Protagonista la specializzanda del terzo anno, la dottoressa Danny Simms (Willa Fitzgerald) che, dopo aver denunciato per molestie sessuali il suo superiore, il capo specializzando dottor Xander Phillips (Colin Woodell), si ritrova tra le mani una promozione inaspettata. Il tutto mentre fuori dall'edificio infuria l'uragano Andy che costringe i due a lavorare a stretto contatto per un ultimo turno di 24 ore, nonostante la sospensione dell'uomo arrivata dai piani alti. Sulla carta una serie di nodi narrativi potenzialmente esplosivi, nella realtà un risultato abbastanza piatto. Il battito a cui fa riferimento il titolo della serie è assente. O se c'è è flebilissimo. Come gli altri titoli appartenenti al genere medical, anche 'Pulse' alterna il racconto più strettamente legato alla professione dei protagonisti – fatto di innumerevoli casi – a quello legato alle loro vicende private. La tensione costante, l'ambizione di avanzare di ruolo, il confronto con la morte e il fallimento, la competizione tra colleghi e le relazioni sentimentali. Alternando il presente al passato grazie a una serie di frequenti flashback dai toni caldi, la serie Netflix porta avanti un discorso legato al #MeToo, ma lo fa avanzando con ambiguità e rischiando, addirittura, di screditare inizialmente la protagonista.
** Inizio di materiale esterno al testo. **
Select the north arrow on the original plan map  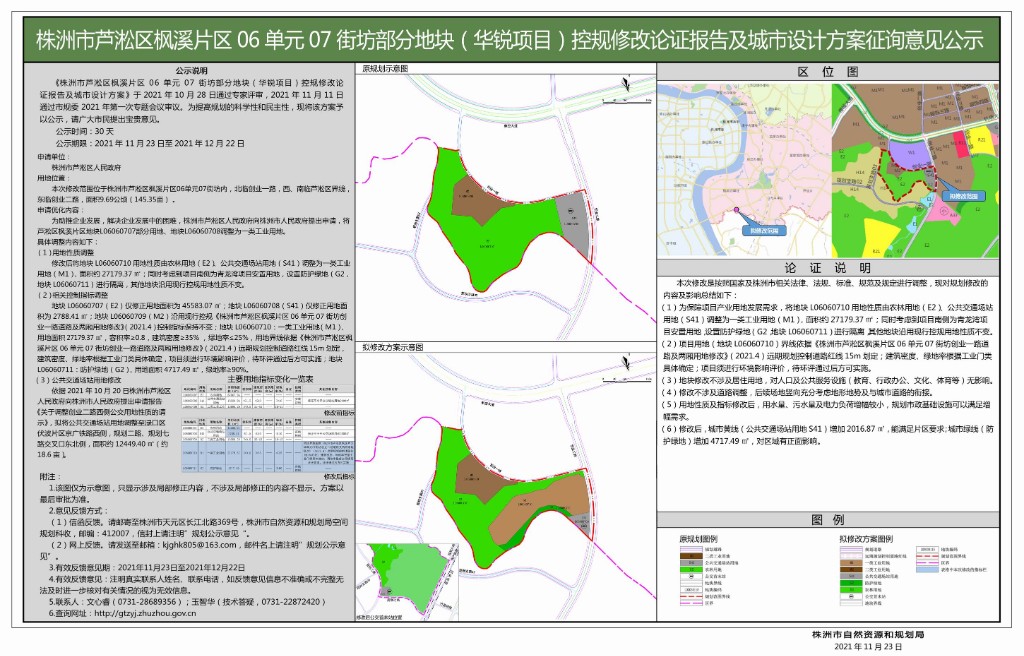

Per una serie che si basa sull'emotività relativa ai pazienti e sulle relazioni personali tra specializzandi e chirurghi, l'empatia latita. E neanche la minaccia dell'uragano che copre ben tre episodi riesce a creare la giusta atmosfera, tra tensione e adrenalina. Il problema è da imputare a una scrittura che non brilla in originalità e profondità e che fatica a dare il giusto risalto anche alle tematiche interessanti a cui accenna. Come Harper Simms (Jessy Yates), specializzanda sulla sedia a rotelle e sorella minore di Danny. Nonostante nel quinto episodio le si dia maggiore spazio, mostrando le difficoltà e l'ostracismo che medici con disabilità devono affrontare, il suo ruolo finisce per ridursi a quello di mero supporto della protagonista. C'è un battuta in 'Pulse' pronunciata da Danny e indirizzata a una nuova arrivata che sembra idealizzare un po' troppo la vita in corsia. “Hai guardato Grey's Anatomy da piccola? Beh, cerca di dimenticarla”. Al netto di tutti i difetti e le esagerazioni che la serie con Ellen Pompeo ha collezionato nel corso degli anni, c'è un merito al quale avrebbe dovuto prestare maggiore attenzione anche la serie Netflix: restituirci personaggi e dinamiche ai quali tenere. È così che s'innesca un battito nel cuore degli spettatori.